Thursday, March 26, 2026

There's something about like, "fear of failure" where you're supposed to just "go out and fail a bunch" and get it out of your system, supposedly, right?  Like, oh, if you're afraid of rejection, just go out and "practice" getting rejected a bunch.  If you're afraid of losing, just go and rip off the bandaid and go get some Ls so that it's not such a big deal anymore.

To some extent I can get behind it.  I always talk about how I went through this era of One Hour Compo where I had to kind of get used to the fact that I'm just gonna make stuff that I feel is sub-par sometimes, and that's just how it's supposed to be.  And of course we all know that playing games, and video games -- especially competitive ones -- can really drill into us the experience of trying to deal with losses or failures.

But also, like, those are different because you're also succeeding along the way too, right?  Sometimes when you have a fear of failing something it's not just some excuse that your mind is making up to get out of pushing beyond your comfort zone, it's an active defense mechanism of a calculated sort.  In other words, the fear is rational; we aren't just conjuring it out of nowhere.

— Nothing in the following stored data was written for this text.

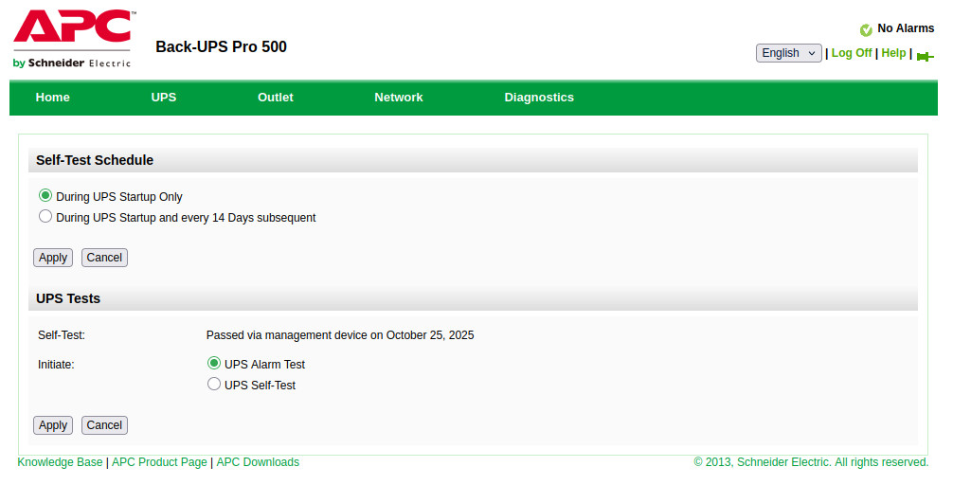Screen dimensions: 953x503
Task: Open the Home menu
Action: tap(52, 98)
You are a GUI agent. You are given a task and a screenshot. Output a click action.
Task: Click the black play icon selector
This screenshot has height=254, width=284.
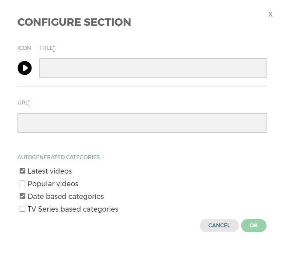(x=24, y=68)
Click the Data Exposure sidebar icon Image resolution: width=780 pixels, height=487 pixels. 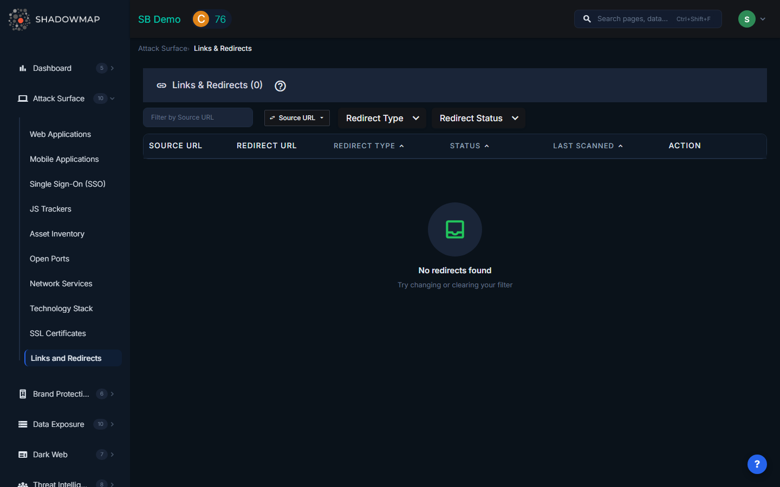coord(23,424)
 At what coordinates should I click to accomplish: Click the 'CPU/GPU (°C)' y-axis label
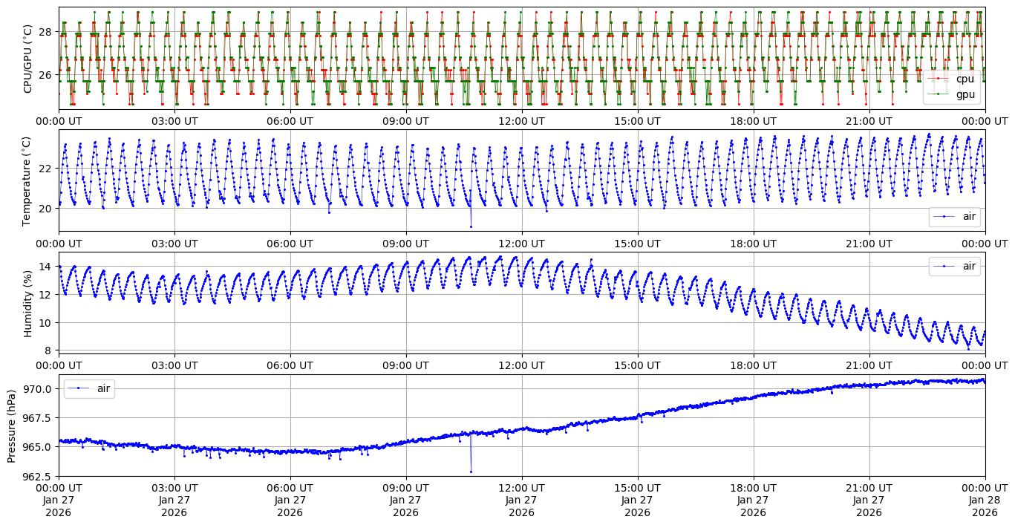(x=28, y=59)
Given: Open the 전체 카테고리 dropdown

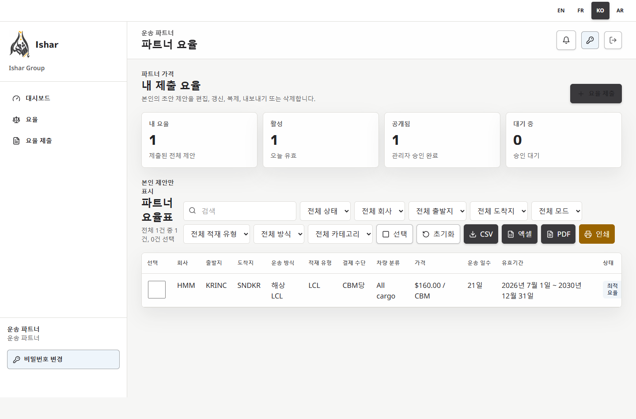Looking at the screenshot, I should pos(340,234).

Doesn't going and failing a bunch just end up substantiating the fear that you had in the first place?  Perhaps you got rid of the "worry" that you'll fail, but in return, where did you end up -- despondency?  We learn really quickly from negative outcomes, so much so that it's a really common skill fallacy in competitive gaming (or heck, even just simple probability and games of chance) for people to fall into the trap of trying to avoid the thing that caused them to lose, even if it's supposed to be understood to be optimal.

Sure, we may have had fear pulling us away from giving things our all before, but the brain is also really adept at trying to optimize away things that it doesn't think are going to work out.  Why bother spending effort on something that is not going to pay off with any reward?

Buddhism is supposed to tell us something about the risks of being attached to outcomes (or anything, really).  But despite the suffering it brings, it feels like attachment is also a core part of the human experience.  To struggle, to hope, to persevere, to hold sacred those "irrational" dreams that are =meaningful= to us rather than simply convenient.

We are told at once that to deal with our losses, to deal with our failed dreams, we must both spend time grieving them, but also move on from them.  "Spend time sitting with the grief", they say.  But what if the grief still remains?  Like a silent shadow looming in the background of your life, it lingers, no matter how much you try to therapize and rationalize it away.

For a while, I chose to simply adopt grief into my life.  Maybe the idea is that you're stuck with it for a while, you have to "put in your time".  Maybe you have to wait until it teaches you the right lessons, or until you're just "ready to move on".  The sad (?) part is that "moving on" is another way of just saying you gave up.  In some sense, that's sad; isn't it depressing how many hopes and dreams we have to stamp out?  But in another sense, I guess that is the only outcome moving forward in the end -- it may take us years, but in the end we reconcile with what is true in reality.

Do you think happiness, then, stems from a repeated practice of abandoning what is out of our reach?  Where are we left in the end?

I grow older, uglier, more tired, less forgiving.  I see myself standing a little taller than before, a little more "mature", but at what cost?  How many more of our dreams must be shattered before we can find our way to the promised land?  The death of dreams is not such a dramatic thing as it is sometimes portrayed.  We do not at once turn into hollow shells, spilling out despair and grief in a horrifying yet somehow relatable tragedy.  We simply lose small parts of ourselves, silently, one by one.

You always seemed youthful.  For a long while, you were still growing, still forming your full and whole self, and even after that, you smiled like warm pink clouds swirling about in a cotton-candy dream.  But you, too, somehow, seem like you feel this weariness.  It's no longer a wistful forlorn look.  I understand.  We're tired of it all.